So far, little is known about glycosylation of ovarian CSCs. In this study, an integrated strategy using lectin array and mass spectrometry (MS) was employed to obtain the global glyco-information of ovarian cancer side population (SP) cells. Core fucosylated N-glycan and tumor-associated Tn, T and sT antigens were increased, while hybrid glycan, α2,3-linked sialic glycan and multivalent sialyl-glycan were decreased in SP cells. These differentially expressed glycans may serve as potential biomarkers of ovarian cancer SP cells.

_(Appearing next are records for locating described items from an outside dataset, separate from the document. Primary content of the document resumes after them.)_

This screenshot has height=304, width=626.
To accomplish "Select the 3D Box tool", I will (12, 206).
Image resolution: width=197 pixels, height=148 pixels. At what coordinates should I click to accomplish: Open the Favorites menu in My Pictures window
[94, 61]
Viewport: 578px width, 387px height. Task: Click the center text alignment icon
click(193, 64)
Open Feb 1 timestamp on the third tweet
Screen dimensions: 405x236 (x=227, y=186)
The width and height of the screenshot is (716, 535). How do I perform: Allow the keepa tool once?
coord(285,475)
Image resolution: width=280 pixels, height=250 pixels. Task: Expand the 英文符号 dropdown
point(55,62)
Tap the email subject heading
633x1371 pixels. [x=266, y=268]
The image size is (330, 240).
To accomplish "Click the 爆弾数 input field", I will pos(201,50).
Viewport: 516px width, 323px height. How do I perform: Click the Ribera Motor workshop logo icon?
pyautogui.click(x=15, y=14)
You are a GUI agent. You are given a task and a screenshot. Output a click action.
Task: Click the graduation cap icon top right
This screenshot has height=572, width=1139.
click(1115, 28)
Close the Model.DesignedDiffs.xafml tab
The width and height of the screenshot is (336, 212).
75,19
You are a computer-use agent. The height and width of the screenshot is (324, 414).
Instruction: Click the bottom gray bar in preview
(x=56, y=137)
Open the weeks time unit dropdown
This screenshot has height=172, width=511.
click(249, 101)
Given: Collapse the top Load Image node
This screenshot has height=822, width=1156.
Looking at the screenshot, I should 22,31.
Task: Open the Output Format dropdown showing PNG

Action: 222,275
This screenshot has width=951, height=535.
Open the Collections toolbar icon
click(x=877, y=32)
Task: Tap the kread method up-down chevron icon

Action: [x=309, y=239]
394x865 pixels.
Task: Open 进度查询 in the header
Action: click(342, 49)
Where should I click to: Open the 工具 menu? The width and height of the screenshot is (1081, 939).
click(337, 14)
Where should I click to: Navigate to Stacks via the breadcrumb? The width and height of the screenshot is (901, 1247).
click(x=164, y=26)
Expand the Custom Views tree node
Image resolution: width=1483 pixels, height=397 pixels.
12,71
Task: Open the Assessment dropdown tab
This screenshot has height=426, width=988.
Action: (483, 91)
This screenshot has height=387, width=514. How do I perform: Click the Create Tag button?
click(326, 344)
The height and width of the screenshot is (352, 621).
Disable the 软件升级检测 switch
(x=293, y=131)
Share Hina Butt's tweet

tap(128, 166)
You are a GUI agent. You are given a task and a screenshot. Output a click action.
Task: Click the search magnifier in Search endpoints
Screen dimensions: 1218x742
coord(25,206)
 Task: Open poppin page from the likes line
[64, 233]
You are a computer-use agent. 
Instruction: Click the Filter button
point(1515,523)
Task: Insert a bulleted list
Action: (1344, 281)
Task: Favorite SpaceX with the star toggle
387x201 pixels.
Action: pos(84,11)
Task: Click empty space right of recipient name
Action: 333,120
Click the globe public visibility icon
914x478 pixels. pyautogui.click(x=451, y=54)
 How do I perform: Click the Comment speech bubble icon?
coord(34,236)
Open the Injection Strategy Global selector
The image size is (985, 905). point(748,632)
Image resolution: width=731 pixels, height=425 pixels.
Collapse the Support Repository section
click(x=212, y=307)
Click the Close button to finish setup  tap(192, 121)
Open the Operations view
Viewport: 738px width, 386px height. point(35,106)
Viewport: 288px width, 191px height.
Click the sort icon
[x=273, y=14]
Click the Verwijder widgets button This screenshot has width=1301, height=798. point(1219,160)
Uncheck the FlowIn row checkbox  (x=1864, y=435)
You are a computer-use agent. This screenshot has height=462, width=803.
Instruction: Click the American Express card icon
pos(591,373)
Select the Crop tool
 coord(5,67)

The human high-grade serous ovarian cancer cell lines SKOV3 and HO8910 and their highly metastatic sublines SKOV3 ip and HO8910 pm were purchased from the cell bank of Shanghai Institute of Biochemistry and Cell Biology (China). The high-grade ovarian cancer cell line A2780 and its cisplatin-resistant subline A2780-cp were obtained from Obstetrics and Gynecology Hospital of Fudan University (China). All cell lines were routinely cultured in DMEM (Gibco Life Technologies, Carlsbad, CA, USA) supplemented with 10% foetal bovine serum (Gibco) and 100 U/ml penicillin/streptomycin (Gibco).
Side population sorting
SP sorting was performed as previously described . Briefly, the fluorescent dye Hoechst 33342 (Sigma-Aldrich, St. Louis, MO, USA) was added to a cell suspension (1 × 106 cells/ml) at a final concentration of 5 μg/ml. After incubation at 37 °C for 90 min, the cells were treated with 2 μg/ml propidium iodide (PI) and sorted on a MoFlo XDP cytometer (Beckman Coulter, Brea, CA, USA). Cells treated with verapamil before Hoechst 33342 staining were used as negative control. Main population cells at the G0 stage were collected.
Spheroid formation assay
SP cells or MP cells were seeded at 2000 per well in 24-well Ultra Low plates (Corning, New York, NY, USA) in DMEM/F12 medium (Gibco) containing 20 ng/ml fibroblast growth factor, 20 ng/ml epidermal growth factor, 2% B27, insulin (R&D Systems, Minneapolis, MN, USA) and 2 mg/ml heparin (Sigma-Aldrich) and cultured for 21 days.
Cell cycle analysis
After cell sorting, 5 × 105 SP cells and MP cells were suspended in phosphate-buffered saline (PBS) buffer containing 50 μg/ml PI dividedly, incubated in the dark for 30 min at room temperature, and analyzed with a CyAn ADP flow cytometer (Beckman Coulter). Data were analyzed with ModFit LT for Windows version 3.1.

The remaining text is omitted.